Paartherapie

Menschen haben ein angeborenes Bedürfnis nach Bindung. Aus diesem Grund versuchen wir Menschen enge und von intensiven Gefühlen geprägte Beziehungen zu Mitmenschen aufzubauen. Was kann schöner sein, als die Nähe, die Offenheit und Unterstützung eines geliebten Menschen zu erfahren.

Geraten diese engen Beziehungen ins wanken, werden die Bedürfnisse nach Nähe, Offenheit und Unterstützung nicht mehr ausreichend erfüllt. Das Paar kann in einen Streit- und Resignationskreislauf geraten. Zurückweisung wird mit Zurückweisung, Kränkung mit Kränkung beantwortet. Es wechseln sich Gefühle von Alleingelassensein, mit Empörung oder Hilflosigkeit ab. Dies ist sehr schmerzlich.

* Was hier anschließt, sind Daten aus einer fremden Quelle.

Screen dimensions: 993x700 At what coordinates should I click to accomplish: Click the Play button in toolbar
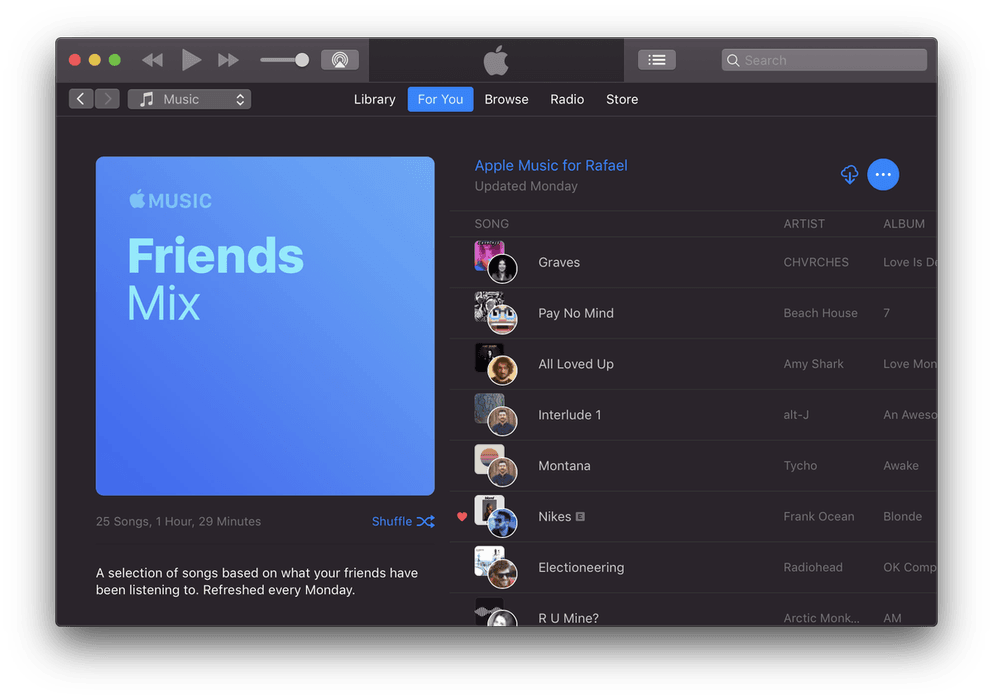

Die Paartherapie bietet Ihnen die Möglichkeit in einem geschützten Rahmen mit Neugier, Respekt und wachsendem Selbstvertrauen heraus zu finden, in welchem Teufelskreis sie verfangen sind und welche verborgenen Gefühle sich beim Partner entdecken lasse. Sie kann den Raum öffnen für Nähe, Rückhalt und Intimität.

Ich arbeite nach der Methode der emotionsfokussierten Paartherapie.

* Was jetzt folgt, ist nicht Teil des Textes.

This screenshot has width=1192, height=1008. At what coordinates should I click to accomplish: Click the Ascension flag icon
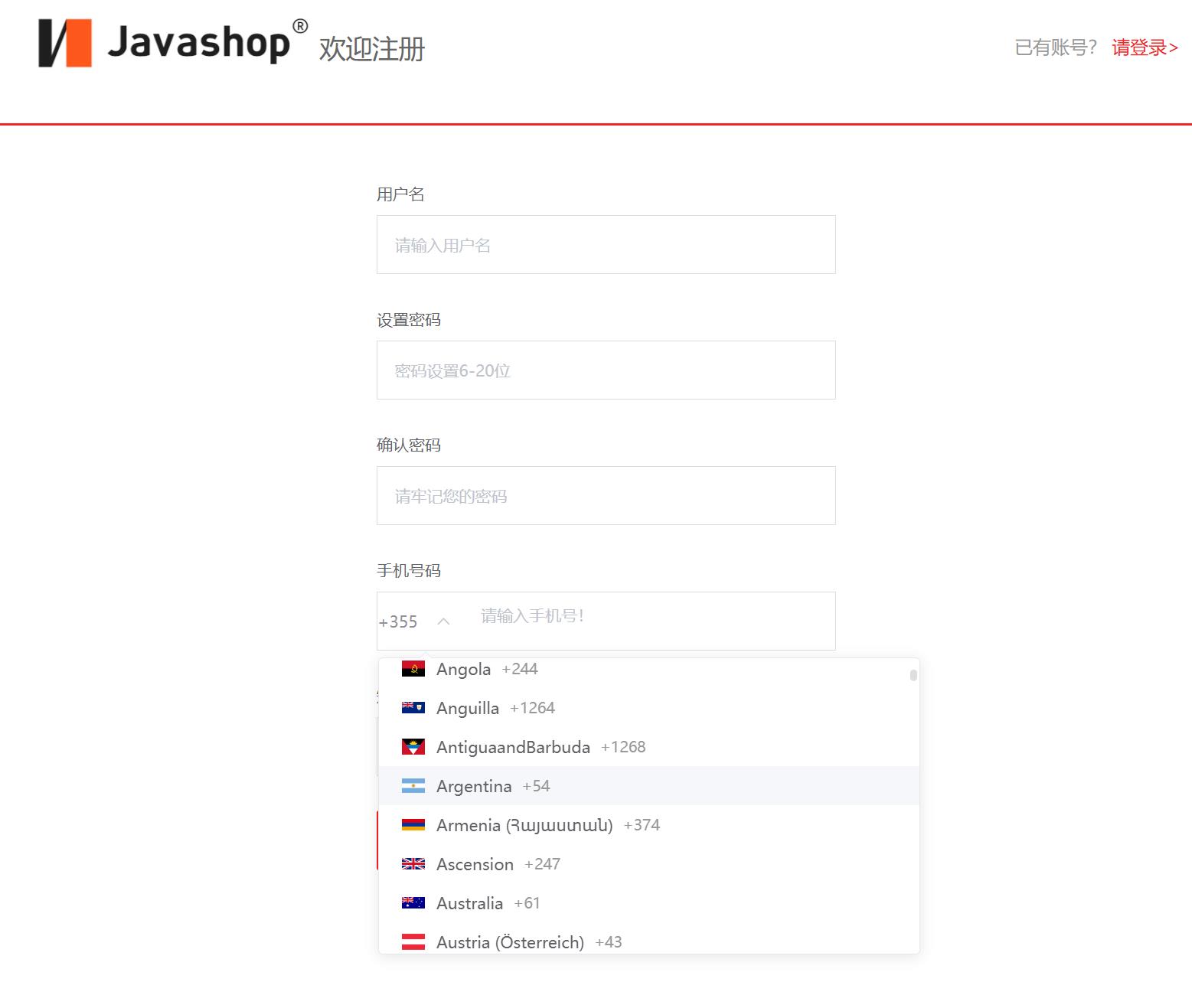point(413,863)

Die Emotionsfokussierte Paartherapie ist eine der am besten erforschten und effektivsten Paartherapie-Methoden, die uns heute zur Verfügung stehen. Hier geht es nicht darum, Kommunikationsregeln zu erlernen oder schnelle Lösungen zu finden. Stattdessen wird mit den zugrundeliegenden Gefühlen gearbeitet. Entdecken wir diese verborgenen Gefühle beim Partner, so ändert sich das Kommunikationsverhalten wie von selbst und Lösungen für Themen die immer wieder zu Konflikten führen können leichter gefunden werden, ohne sich in die alten Kreisläufe zu verstricken. Langzeitstudien haben gezeigt, dass ca. 90% der Paare signifikante Verbesserungen zeigen und 75% der Paare von ihrem Beziehungsstress “genesen”. Dies sind außergewöhnlich hohe Erfolgsraten im Vergleich zu anderen Paartherapie-Formen.

 

Die Emotionsfokussierte Paartherapie gliedert sich in drei Phasen.

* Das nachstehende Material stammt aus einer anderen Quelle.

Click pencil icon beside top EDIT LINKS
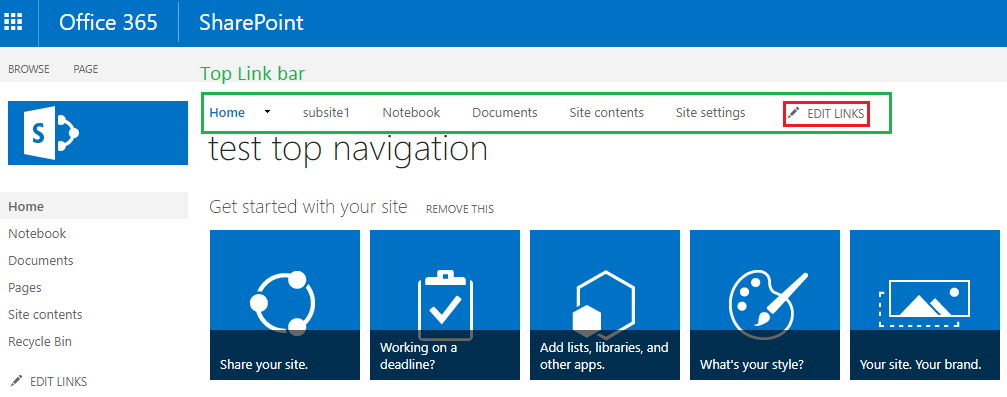[x=794, y=113]
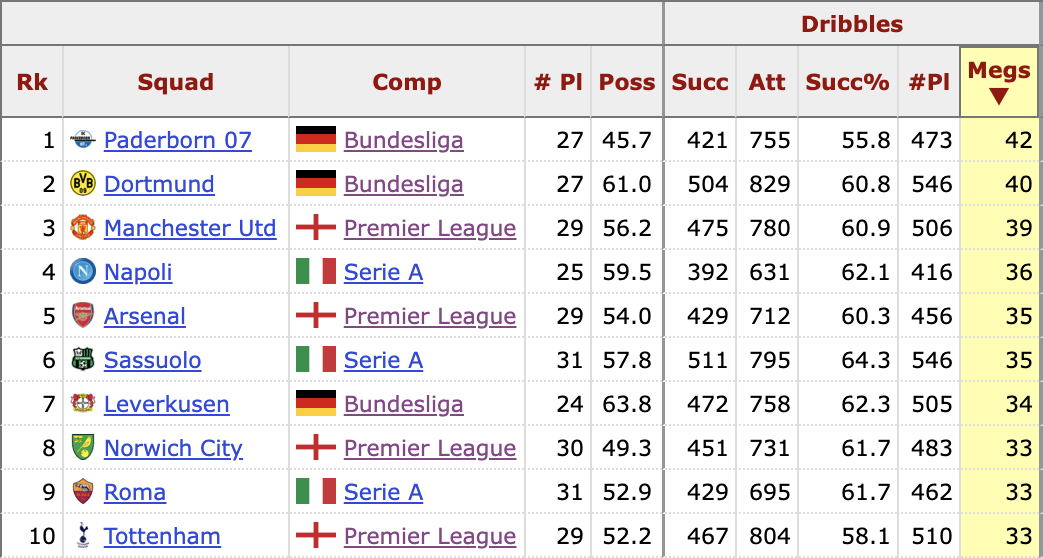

Phase 1: In dieser Phase geht es um eine Deeskalation konflikthafter Kommunikation. Mit Hilfe des Therapeuten werden negative Interaktionsmuster und Teufelskreise bewusst gemacht. So wird es möglich, diese zu verstehen und sie gemeinsam aufzulösen.

Phase 2: In der zweiten Phase geht es um die Veränderung der Paarinteraktion. Das Paar lernt bisher unterdrückte, vermiedene Gefühle und Bedürfnisse, sich gegenseitig mitzuteilen. Es kann sich so eine neue Akzeptanz der Erlebensweise des Partners entwickeln. Teufelskreise werden durchbrochen und es ist möglich wieder Gefühle der Verbundenheit und Liebe zu spüren. Viele Paare erleben in diesem Stadium auch wieder Gefühle von Leidenschaft und Freude an Sexualität.

Phase 3: Zuletzt geht es um die Auflösung alter Beziehungsprobleme, die in der Vergangenheit immer wieder zu Konflikten geführt haben. Durch ein neu erlebtes Verbundenheitsgefühl ist es nun leichter möglich, Lösungen für alte immer wieder kehrende Probleme zu erarbeiten.